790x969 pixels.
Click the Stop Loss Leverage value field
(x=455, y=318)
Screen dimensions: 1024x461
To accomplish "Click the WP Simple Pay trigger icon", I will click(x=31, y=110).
--
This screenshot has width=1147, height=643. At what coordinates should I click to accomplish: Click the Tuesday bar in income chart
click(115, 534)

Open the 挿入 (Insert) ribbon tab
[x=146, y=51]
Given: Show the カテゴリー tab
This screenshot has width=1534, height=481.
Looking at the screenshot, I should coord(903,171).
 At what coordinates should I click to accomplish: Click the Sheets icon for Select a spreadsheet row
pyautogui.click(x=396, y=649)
--
_Set exercise_. Rewrite the lines from the line with "790x969 pixels." up to and including the line with "will click(x=31, y=110).", replacing "Stop Loss Leverage" with "Take Profit Leverage" and keeping everything else the same.

_Full solution_.
790x969 pixels.
Click the Take Profit Leverage value field
(x=455, y=318)
Screen dimensions: 1024x461
To accomplish "Click the WP Simple Pay trigger icon", I will click(x=31, y=110).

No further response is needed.